The PAC Report claimed that a “particular” case where the taxpayer was at ‘risk’ was:
… the case in the estimated £92 billion of loans guaranteed by government as of May 2021, £26 billion of which we were alarmed to learn are now expected to be lost as a result of bad loans to businesses although the exact scale of loss is not going to be known for some time.
These high-paid characters actually spend time thinking and discussing this sort of stuff.
Apparently, the National Audit Office’s – COVID-19 cost tracker – has determined that these business loans (across a number of different schemes) will require a £25 billion write-off.
They are calling that a ‘cost’.
I call that a number in some account.
It is not a ‘cost’.
A cost is only sensibly measured in terms of real resources that are occupied or damaged in an event.
The situation is that the Government extended loans to keep firms functioning in the lockdown period.
Which may or may not have been an effective use of public funds but that is a separate issue.
Determining that question is a legitimate role of auditors to ensure there is accountability and minimal waste.
But that is not the point here.
The Treasury told the PAC that it was:
… the Bounce Back Loan Scheme, which accounts for £22.8 billion of the forecast total write-off costs of £26 billion.
They told the PAC that the Scheme was designed to fast track loans to struggling firms, because existing loan support was not moving fast enough to provide effective support.
Clearly, the repayment of these outstanding amounts will depend on the strength of the economy, and the terms of the loans (long repayment periods etc) mean that the chances of most of the cash coming back are high.
But that is beside the point also.
The fact that some of the firms have not been able to be sustained and have gone or will go broke just means that the number in the government accounts goes from X to zero.
In terms of the Government though, that doesn’t impinge on their capacity to do anything they want in terms of fiscal options.
The only worry I have is for the workers that lose their jobs and the disturbances to other firms through linkages in the supply chain as a result of these firms going broke.
Those impacts are the ‘costs’ of the bankruptcies not the fact that X has gone to zero in the public accounts.
Making decisions on the basis of that faulty logic then is likely to lead to further poor decisions, if the decisions to loan the funds to the struggling businesses was poor in the first place.
The damage from austerity type strategies designed to ‘save the taxpayer’ has been devastating and built on totally spurious grounds.
Ask yourself what would happen when the government auditor tells the accountants that the number is now zero rather than X.
Would anybody lose their job?
Would production cease?
Would exports fall?
Would the government declare that it too was bankrupt?
No, No, No, and No.
Nothing of importance would happen and there would be no bill sent to the taxpayers of Britain to stump up the £26 billion.
Would there be any concern if the loans were actually grants (never to be repaid)?
Governments hand out grants all the time and the only concern is whether they effectively advance the purpose of the intervention.
The Xs on the governments books are not the relevant focus here.
Effective, functional and purposeful are the categories that should be the focus.

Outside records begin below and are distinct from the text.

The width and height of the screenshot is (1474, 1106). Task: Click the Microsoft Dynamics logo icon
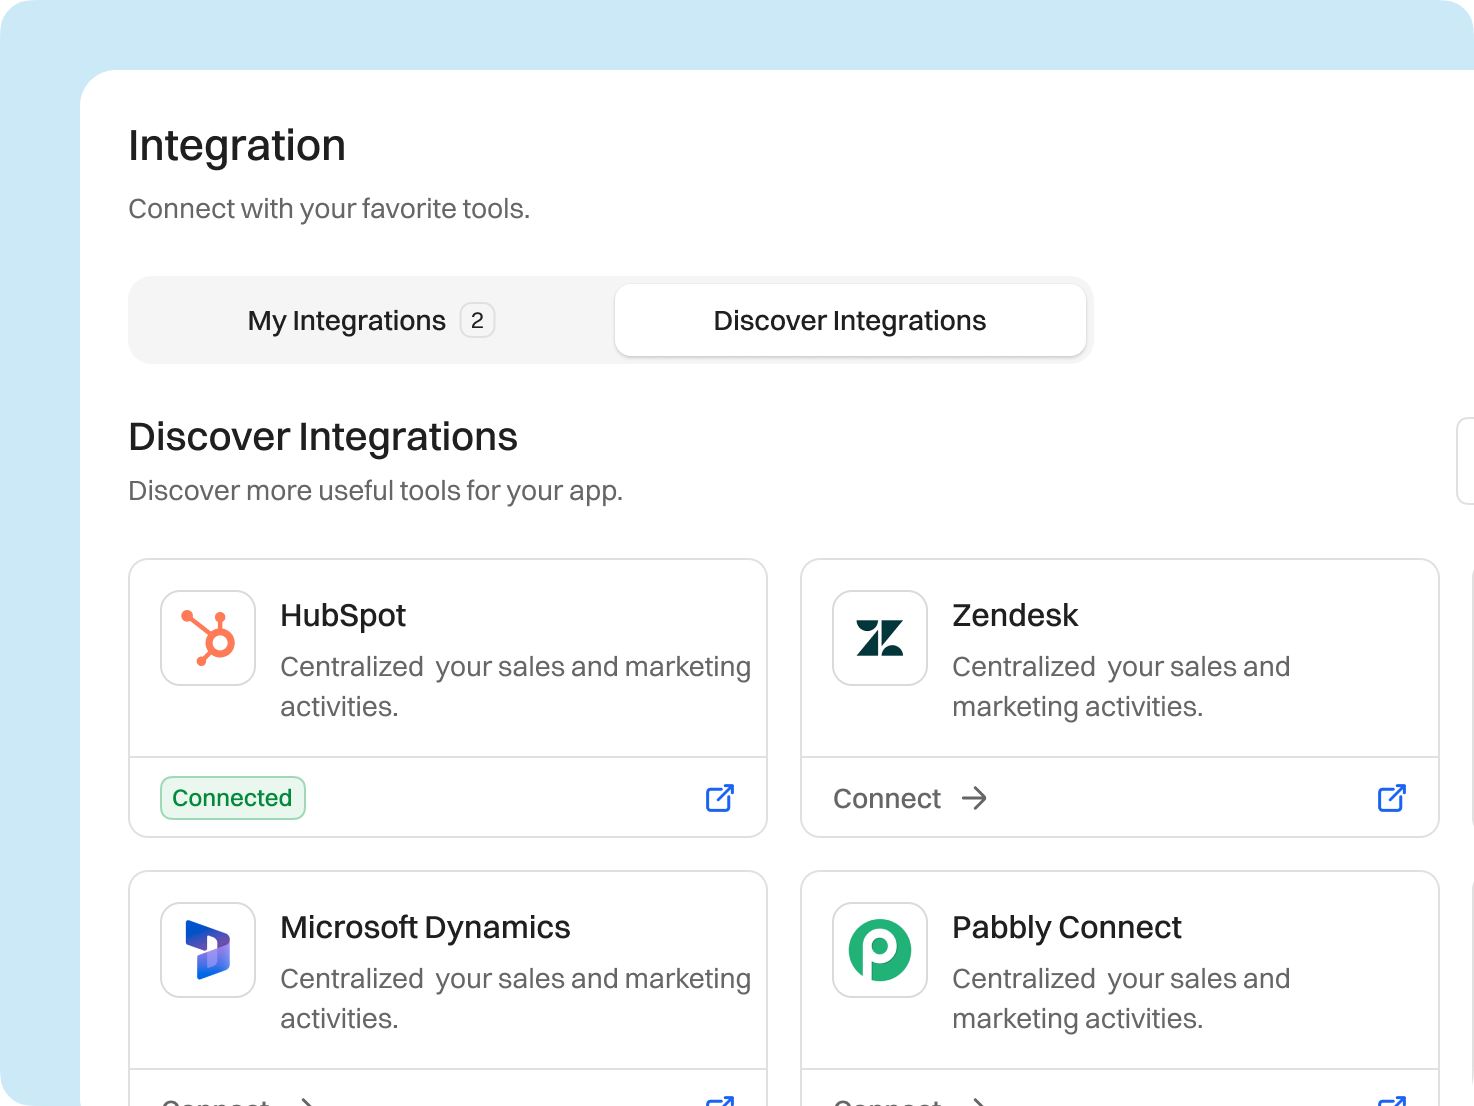click(x=207, y=950)
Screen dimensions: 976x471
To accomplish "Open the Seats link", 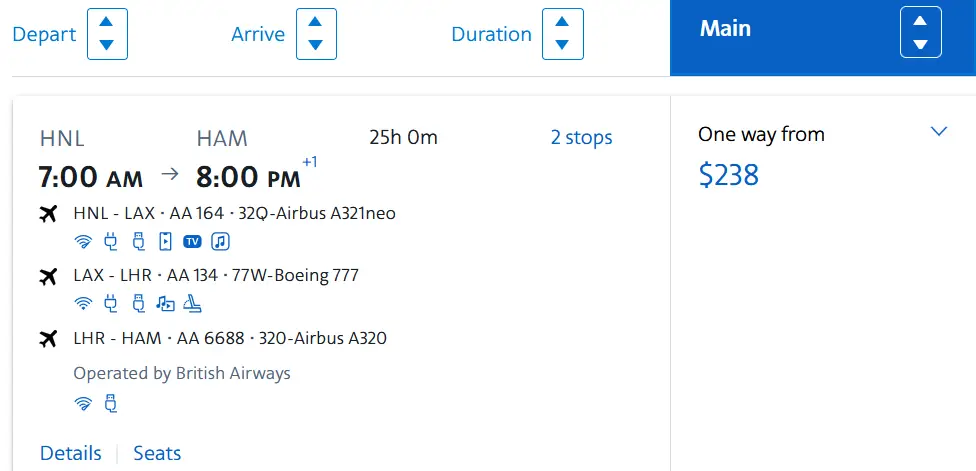I will 157,453.
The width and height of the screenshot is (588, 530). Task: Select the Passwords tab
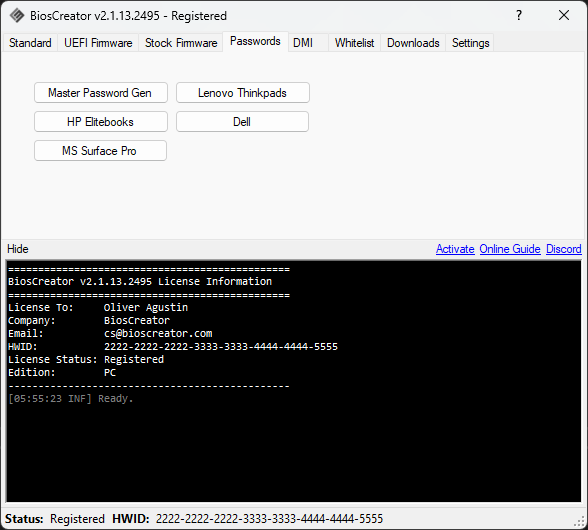tap(255, 41)

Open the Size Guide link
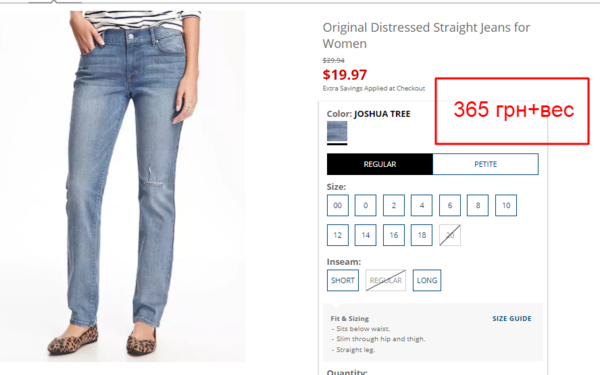tap(512, 319)
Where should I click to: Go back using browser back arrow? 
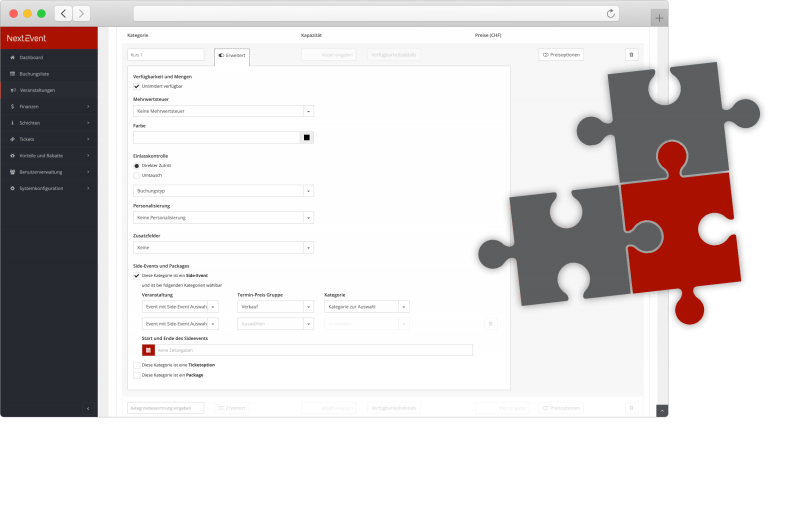pos(63,13)
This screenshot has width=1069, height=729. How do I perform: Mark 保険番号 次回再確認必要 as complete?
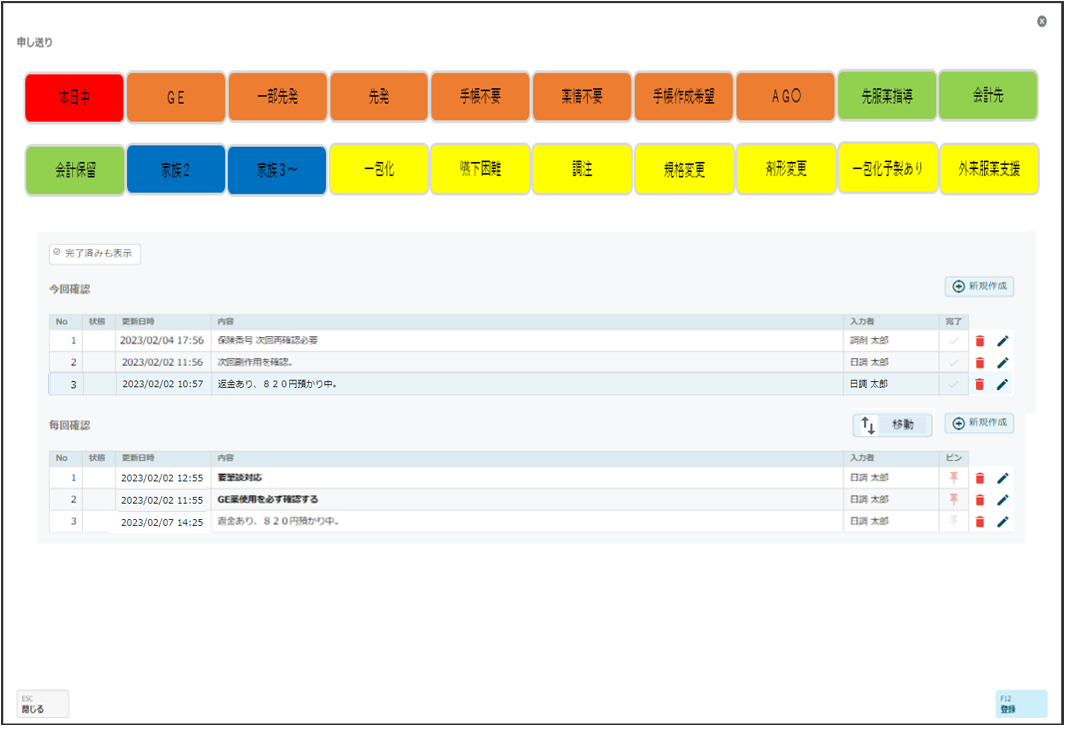pos(954,341)
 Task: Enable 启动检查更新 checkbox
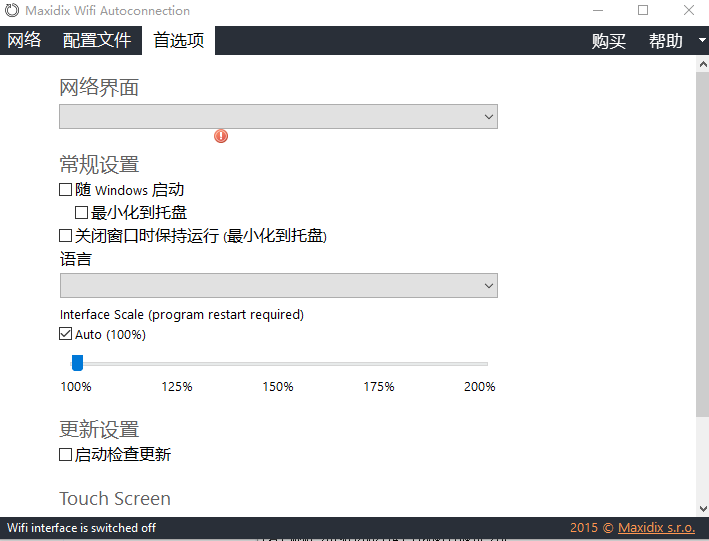tap(66, 455)
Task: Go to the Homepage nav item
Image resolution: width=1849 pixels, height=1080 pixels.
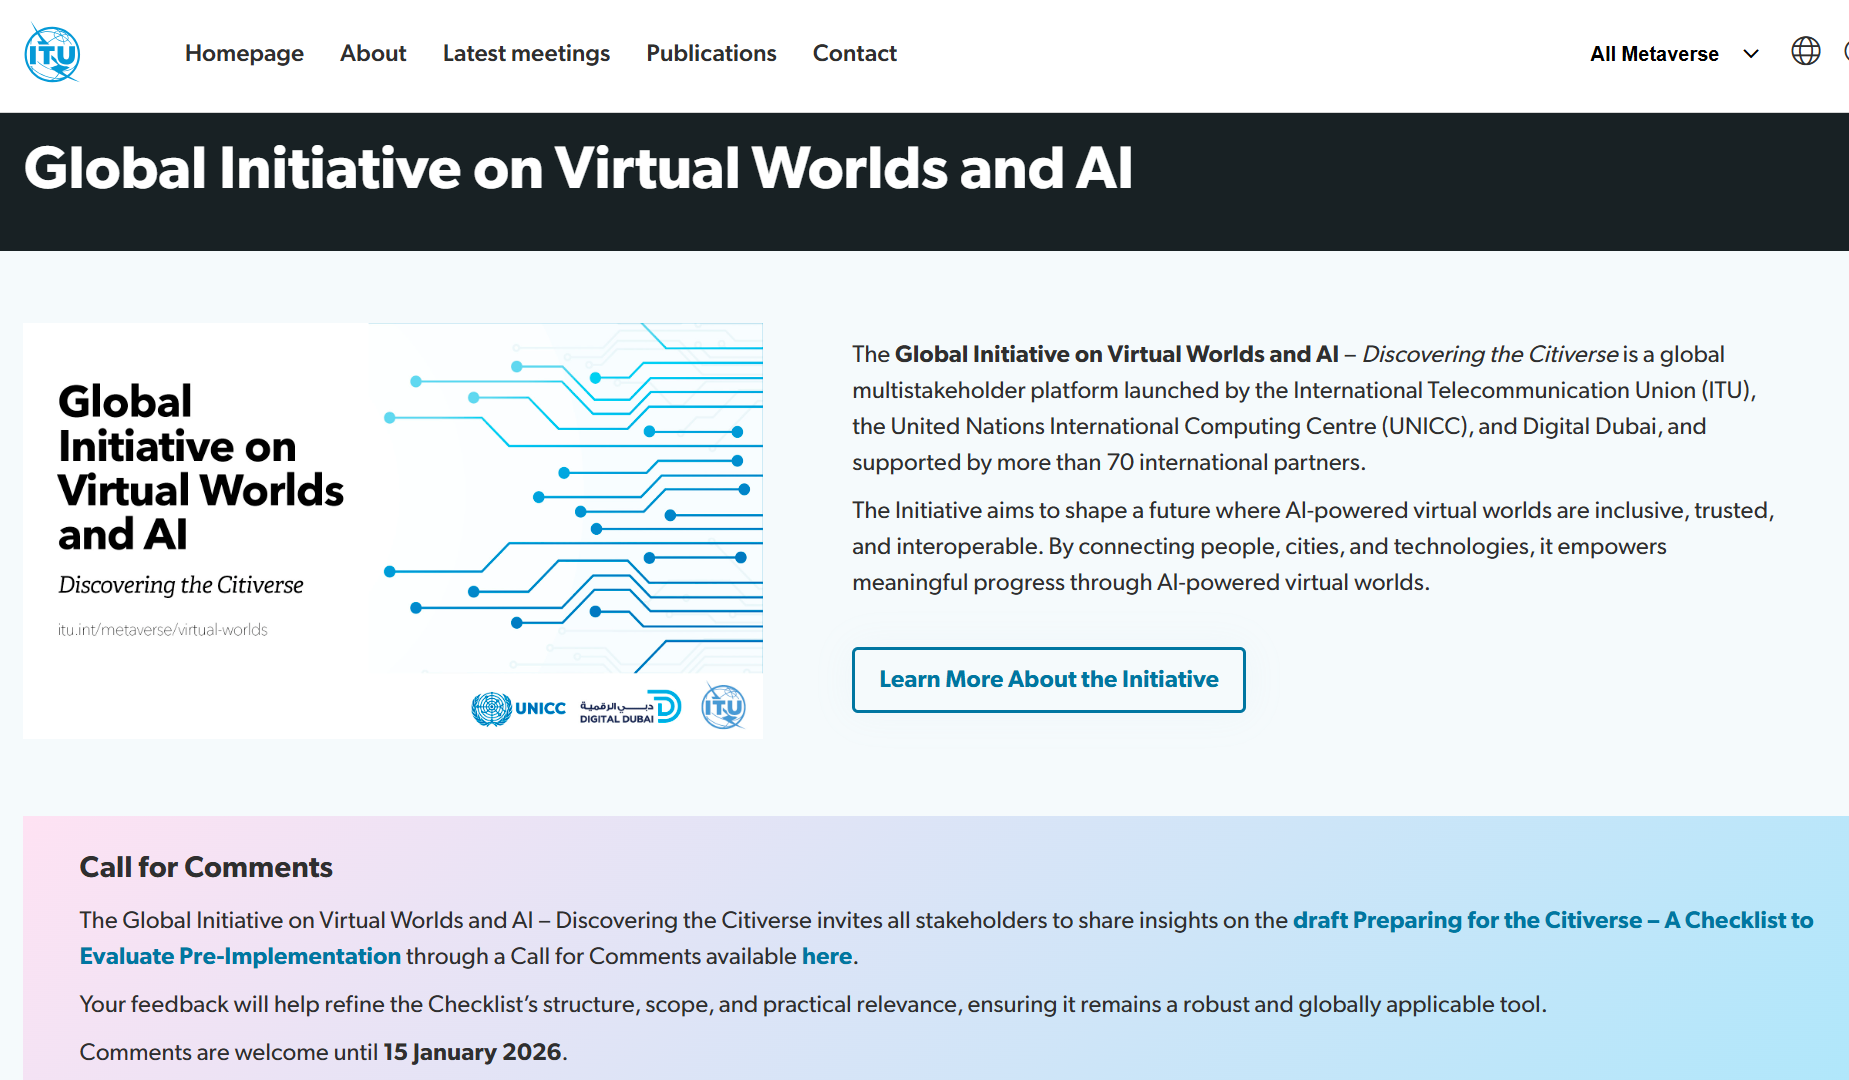Action: coord(244,53)
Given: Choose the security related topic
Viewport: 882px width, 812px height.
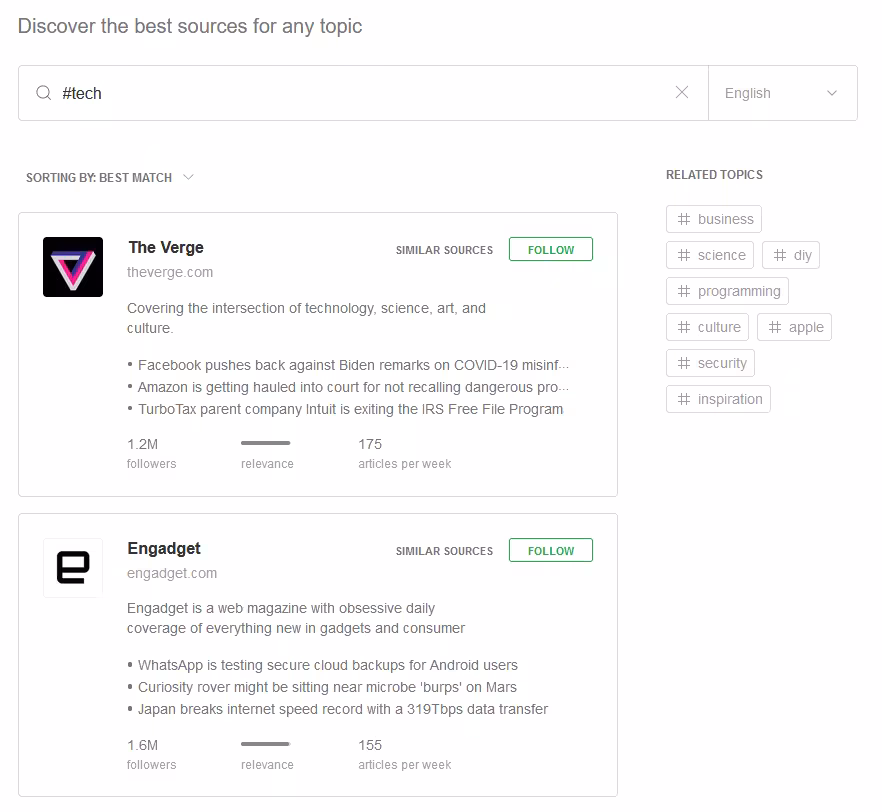Looking at the screenshot, I should point(710,363).
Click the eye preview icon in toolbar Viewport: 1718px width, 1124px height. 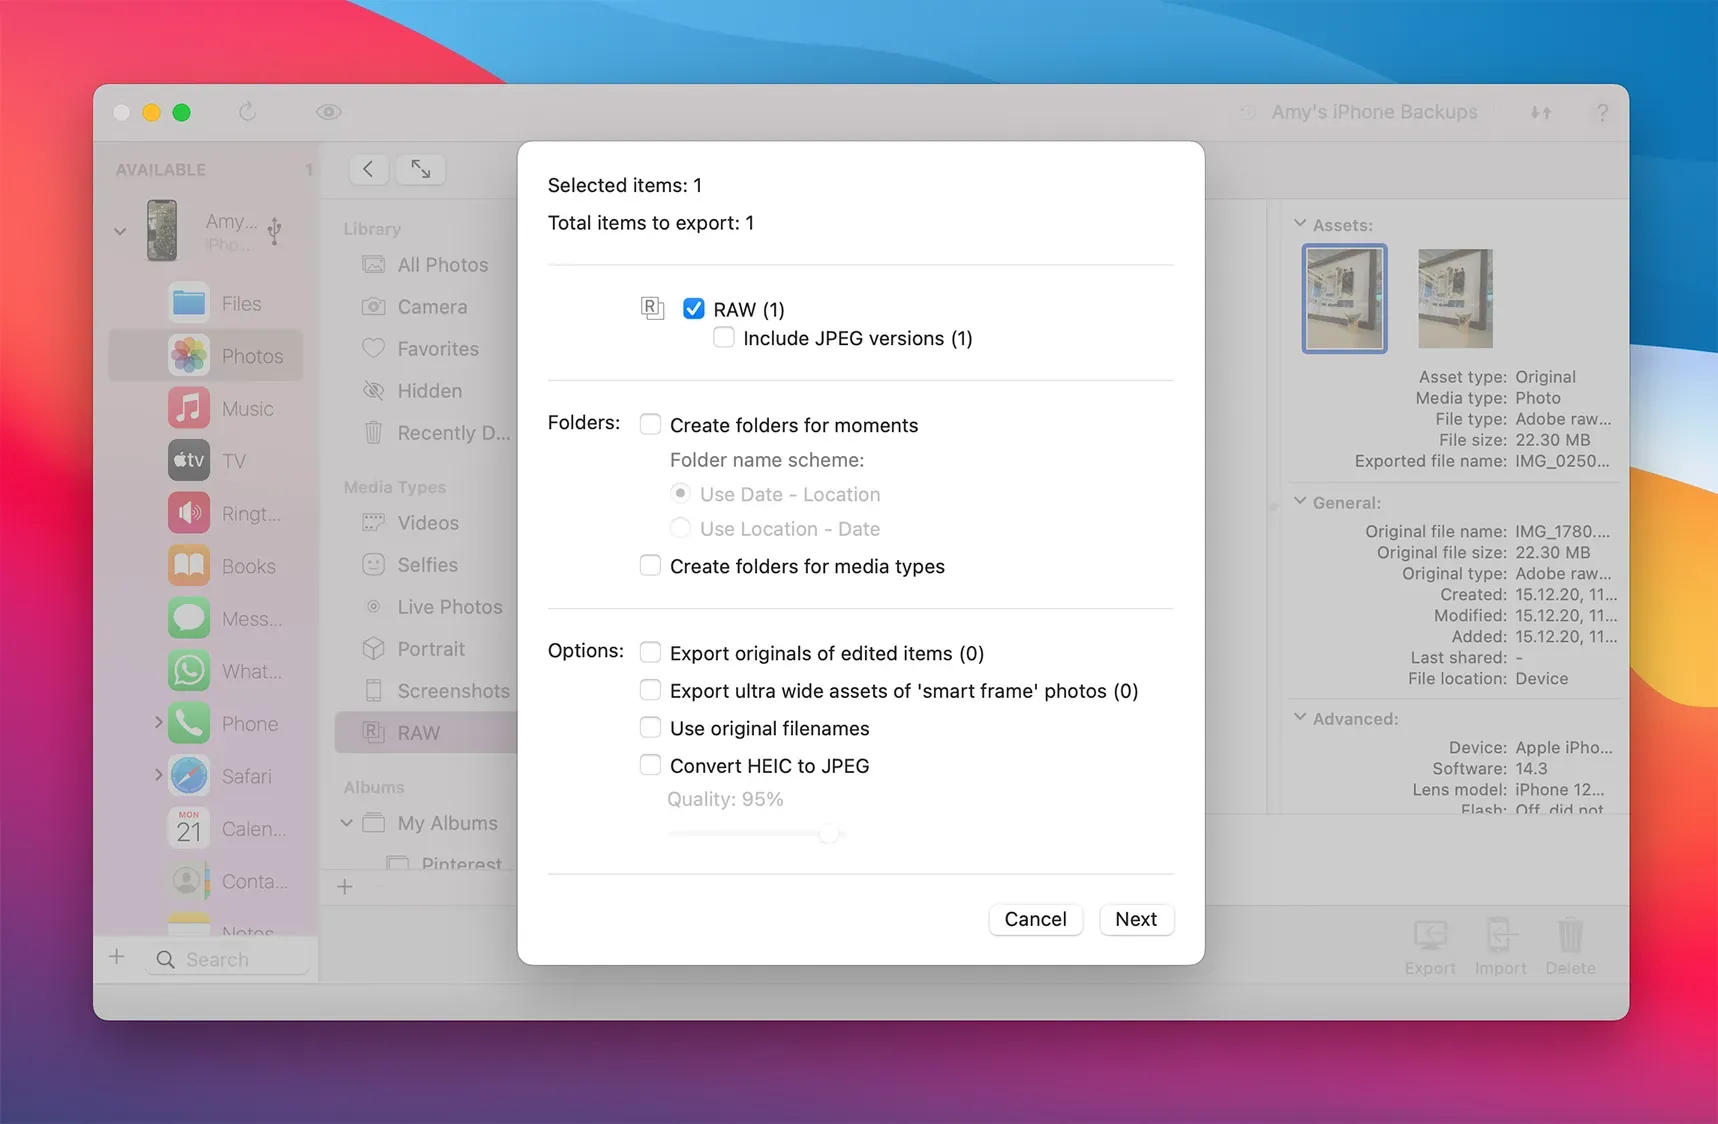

The PAC claim that “taxpayers are liable for the £26 billion”.
No individual taxpayer is liable in that way at all.
No bill will be sent to any taxpayer demanding any portion of the £26 billion back.
The claim is, of course, that the £26 billion is manifesting as increased debt that has to be paid back and serviced during the maturation period.
That is true, given the British government unnecessarily issues debt to match its spending in excess of taxation.
But no taxpayer pays the debt back.
And, I thought it was salient that neither the PAC nor the next discussion below mentions the fact that the Bank of England has purchased a significant portion of the debt issued since the pandemic began.
The government buying its own debt, paying itself interest and then paying the debt back and then paying itself the benefits from holding its own debt.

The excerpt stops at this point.